On Aug. 30, 2023, award-winning author Kekla Magoon was INconversation with Kathy Burnette of Brain Lair Books at Louise E. Addicott & Yatish J. Joshi Performance Hall at Indiana University South Bend.
As we like to do at Indiana Authors Awards, we’ve recapped the conversation below with “5 Things We Learned.” Here are some moments that stood out to us:
1. Whose history? Reading stories about people experiencing big moments brings history alive for Kekla. She recalled not understanding why she was being bullied in school when she was taught that because of the Civil Rights Movement we were all supposed to be equal now. She went to the library looking for books that explained what happened between 1968 and 1998 and couldn’t find them. Kekla wrote Revolution in Our Time about the Black Panther Party partly because she didn’t have anything like it as a child. Her research unveiled another version of American history told through the lens of Blackness, which was very different from the history she was taught in school. She recalls wondering how could she just now be learning these things in her twenties. How could she be part of getting this history to the next generation earlier? What she learned made her imagine what her life would’ve been like if she were alive during the Civil Rights Movement. Who would she have been? What would she have done?
2. Looking for a mirror. Kekla spoke about growing up in a predominantly white rural community in Indiana as the biracial child of a Black father and white mother. She understood what it meant to be biracial, and in middle school she was bullied about her hair and skin. She was an enthusiastic young reader (and creative writer, though she didn’t recognize that at the time) and sought to see herself represented in the books she treasured. She vividly remembers the excitement of discovering Roll of Thunder, Hear My Cry by Mildred D. Taylor in the library. In that novel about a Black family in Mississippi, Kekla saw herself reflected on the book’s cover, which depicted Cassie Morgan, the story’s young protagonist. Finally! She was always looking for books with Black characters and by Black authors and didn’t often find them.
3. Doing the work. Kekla’s research process varies by book project and has changed considerably since she wrote The Rock and the River in 2006. She used to spend time going through archives and the collections of libraries in cities across the country. She went to the places that she saw in photos, like Montgomery, Ala.
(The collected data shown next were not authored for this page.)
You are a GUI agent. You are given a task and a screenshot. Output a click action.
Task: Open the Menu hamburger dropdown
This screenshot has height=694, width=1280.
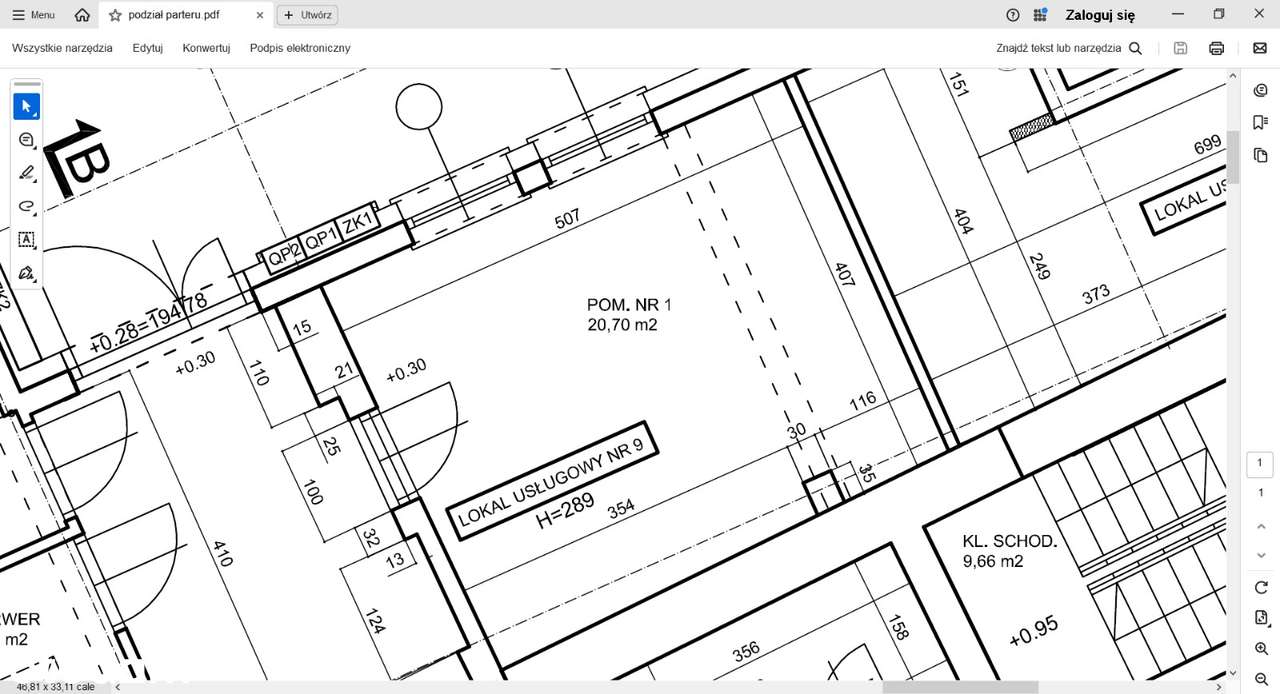pos(33,15)
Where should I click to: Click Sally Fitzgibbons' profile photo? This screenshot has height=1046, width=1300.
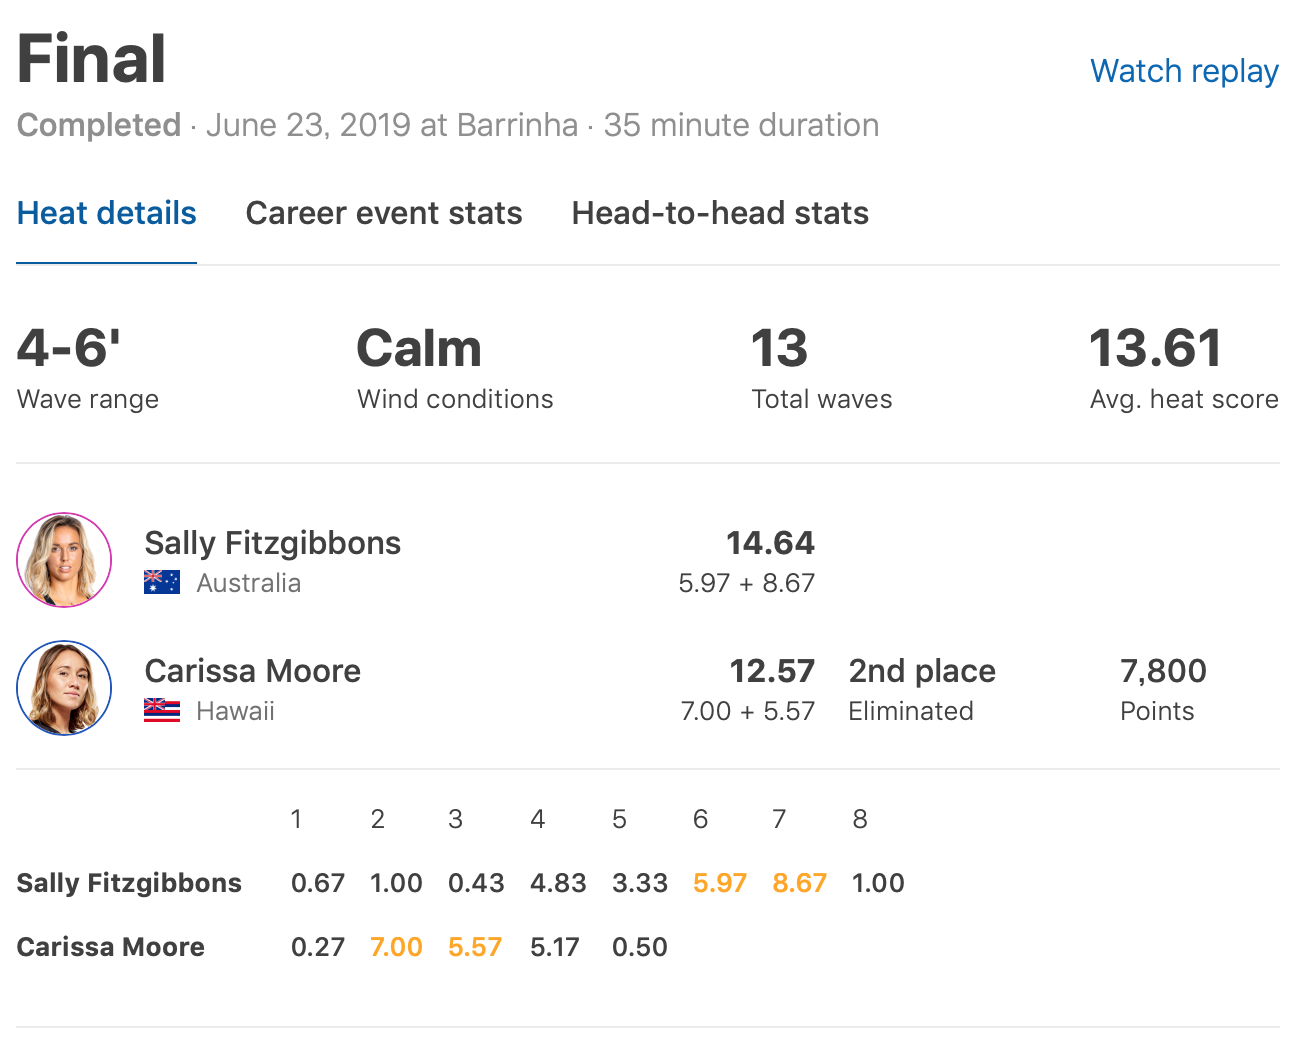click(x=64, y=560)

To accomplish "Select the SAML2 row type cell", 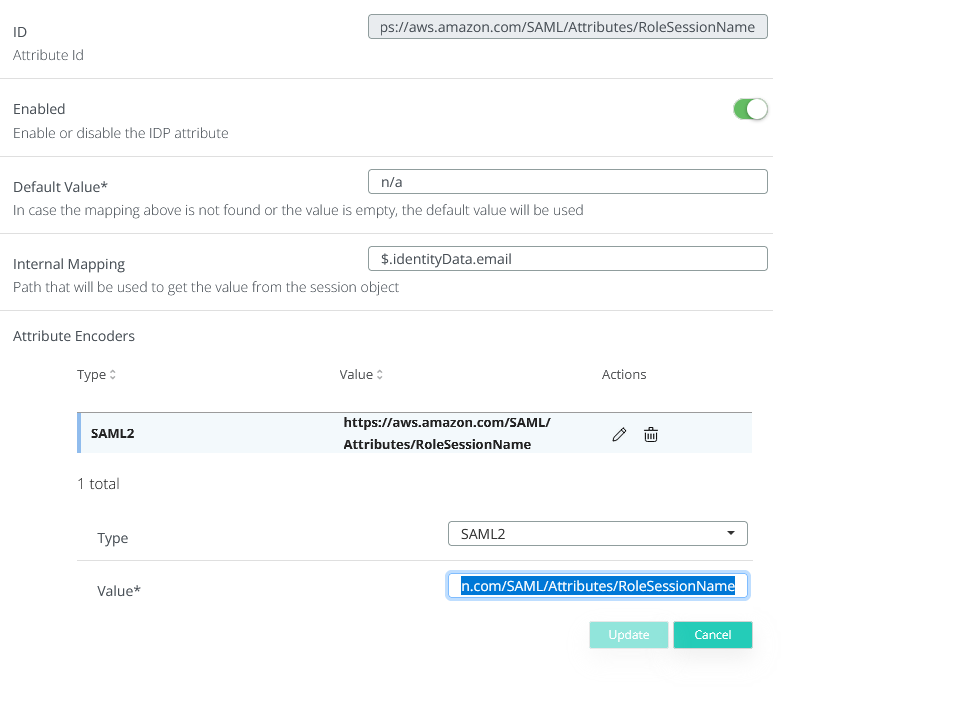I will tap(113, 434).
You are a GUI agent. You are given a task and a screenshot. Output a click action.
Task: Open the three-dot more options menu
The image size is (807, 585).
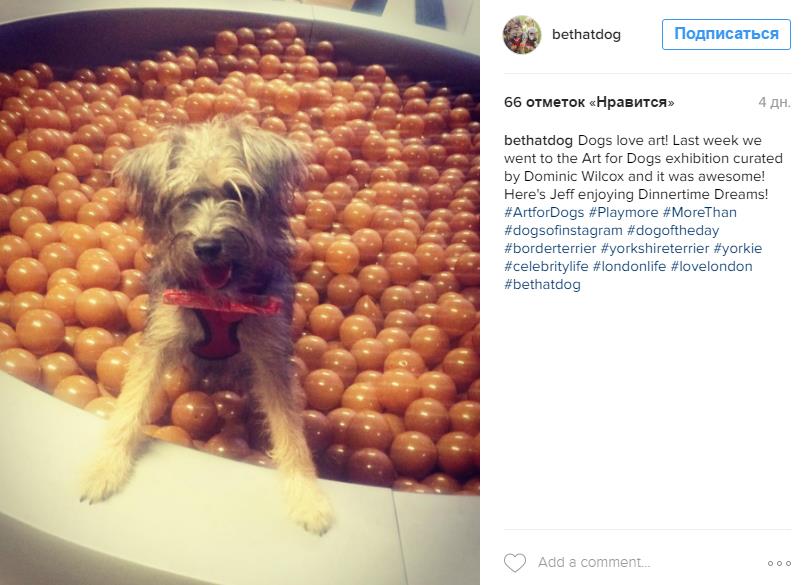pos(779,563)
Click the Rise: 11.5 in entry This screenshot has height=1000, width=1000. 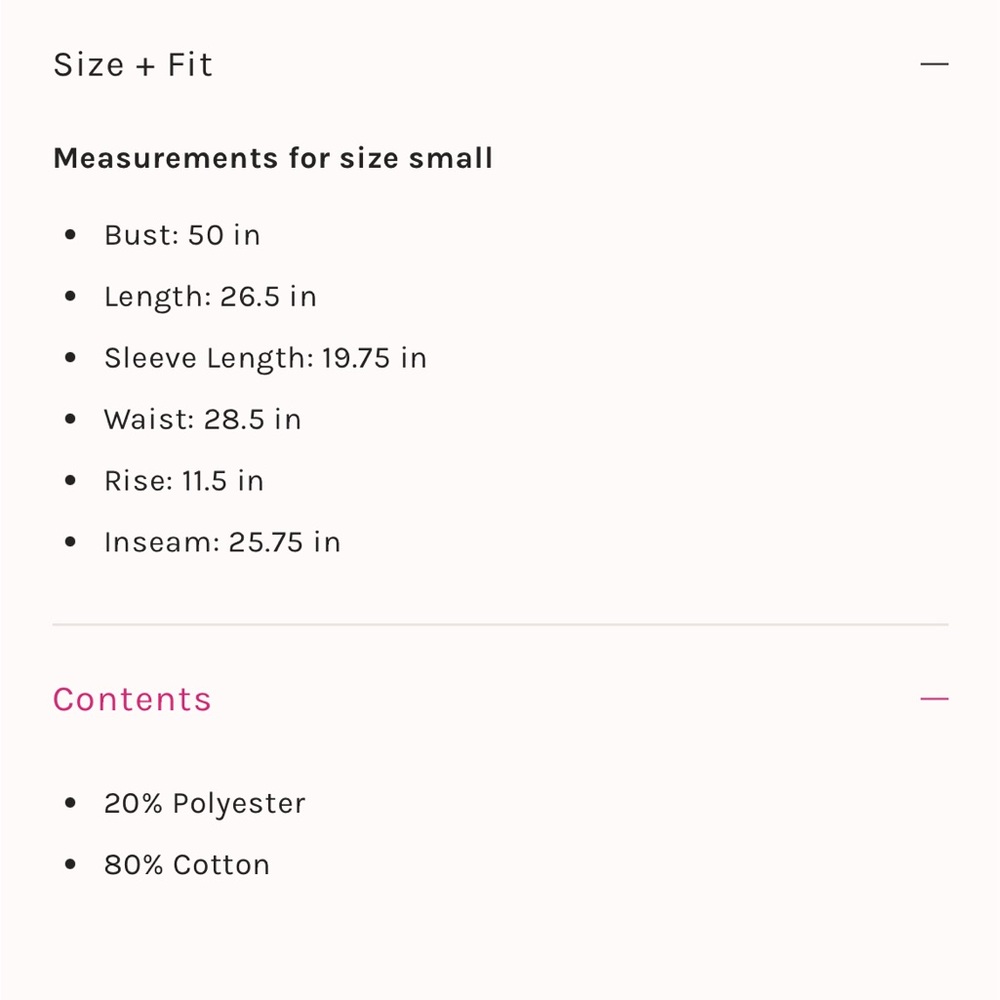pos(184,481)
With her nonfiction books, like Revolution in Our Time, she worked to find the throughline, the narrative arc in the research. Kekla found that publishing a book about the Black Panther Party for younger readers was a tough prospect. When Trayvon Martin was killed in 2012 and the public conversation about systemic racism came back into mainstream conversation, it made publishing the book possible.
4. What can you do? When asked how best to support librarians and teachers, Kekla suggested that the most direct and effective way is to be involved in your communities: vote for school boards and your local representatives. These elections can be fraught, but they are important and impact what is taught and what can be learned. For those who are younger or who can’t vote, build relationships with people in the community who are doing this work. Show them support. The idea that we are too small to effect change is something that stops people from trying. Rosa Parks is known for refusing to give up her seat to a white passenger on a bus. It was one action, but it also sparked the Montgomery bus boycott. The community banded together in protest. Each individual’s action was difficult and seemingly small, but together they made a difference!
5. You, too, can be a writer! You can start writing at any age and do it in concert with other things — it’s flexible like that! You can be a bricklayer and a writer. A teacher and a writer. You just need to do it. Sit down and write. Recognize that you don’t have to write everything you want to write in one sitting. Kekla tries to write one page a day. Double-spaced. 12-point font. Can you believe it takes less than a year to write a 200-page novel this way? You can even skip weekends! Don’t be afraid to take that little step. A rainstorm is nothing but a bunch of little raindrops together. Celebrate your words!